Under a brilliantly clear autumn sky, the tensions of the Middle East were felt today at the Wall Street heliport.

President Carter flew out of that sky this morning, arriving at the heliport to begin two days of foreign policy activities at the United Nations. Waiting for him was a handful of New York dignitaries, among them Rep. Edward I. Koch, the Democratic candidate for mayor of New York, who clutched in his hand a letter for the President.

The letter was Koch's personal condemnation of last weekend's Soviet-American statement on a possible Middle East peace settlement.

Carter bounded from his Marine Corps helicopter and up to the dignitaries, beginning with outgoind New York Mayor Abraham Beame and then Koch. Koch thrust the letter into his hand.

But just as he did, White House press secretary Jody Powell positioned himself between the two men and a nearby knot of photographers and television cameramen, deliberately obstructing the view of the exchange.
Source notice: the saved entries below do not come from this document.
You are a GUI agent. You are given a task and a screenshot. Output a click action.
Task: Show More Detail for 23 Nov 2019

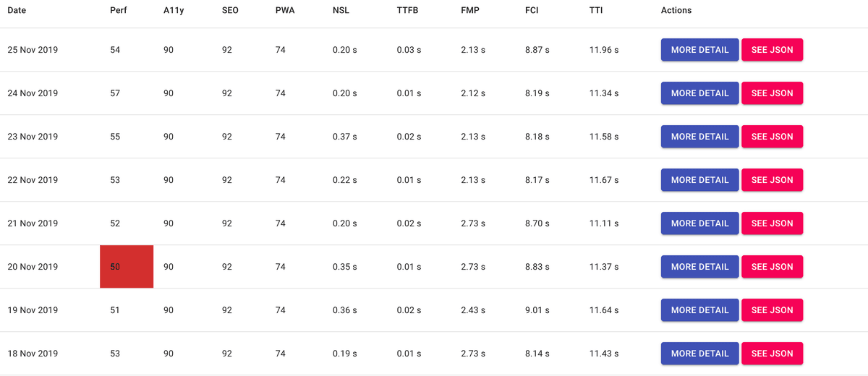699,137
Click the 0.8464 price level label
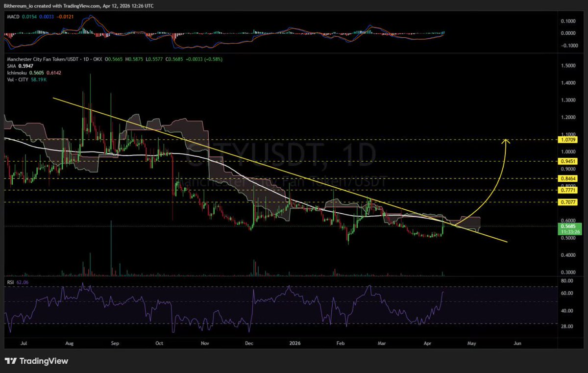 (568, 179)
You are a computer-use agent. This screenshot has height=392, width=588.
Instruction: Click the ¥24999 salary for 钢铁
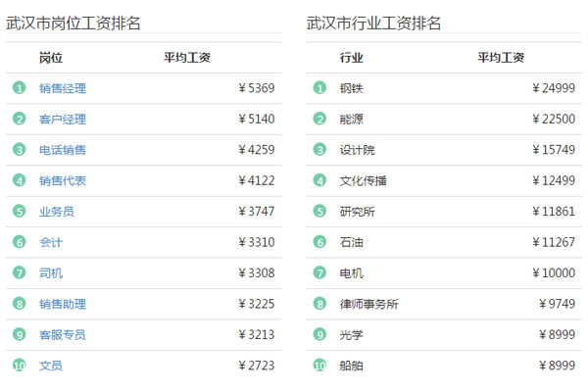tap(554, 88)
When it was over, Powell turned, smiled and winked at the photographers who had shouted for him to get out of the way.

The Soviet-American statement has caused an uproar in the American Jewish comunity because, among other things, its reference to "the legitimate rights of the Palestianian people" has been interperted as a shift away from total U.S. support for Israel.

In his letter, Koch said he feared the statement meant the United States "has abandoned its commitments to peace, to Jewish refugees, to protection of Israel." He called on Carter to end any U.S. alliance with the Soviet Union in connection with the Middle East, and charged that the Soviets are "bent on her [Israel's] destruction."

In Washington Tuesday there were new expressions of criticism of the Soviet-American statement from two Republican senators and B'nai B'rith, a Jewish service organization.

Sen. Bob Dole (R-Kan.), President Ford's running mate in last year's election, said the administration's avowed policy of applying "leverage" to gain progress toward a Mideast settlement is "blackmail" and "a disgrace to the United States."

Sen. Cliffod P. Case (R-N.J.), a member of the Senate Foreign Relations Committee, accused the administration of adopting an ill-conceived policy, and noted that there had been no consultation with Congress before the Soviet-American statement was signed.

B'nai B'rith joined other Jewish organizations in condemning what it called "a reversal of [U.S.] policy" toward Israel.

The Washington representatives of Jewish organizations met yesterday to map strategy to fight the administration's new policy line, as did members of Congress friendly to Israel.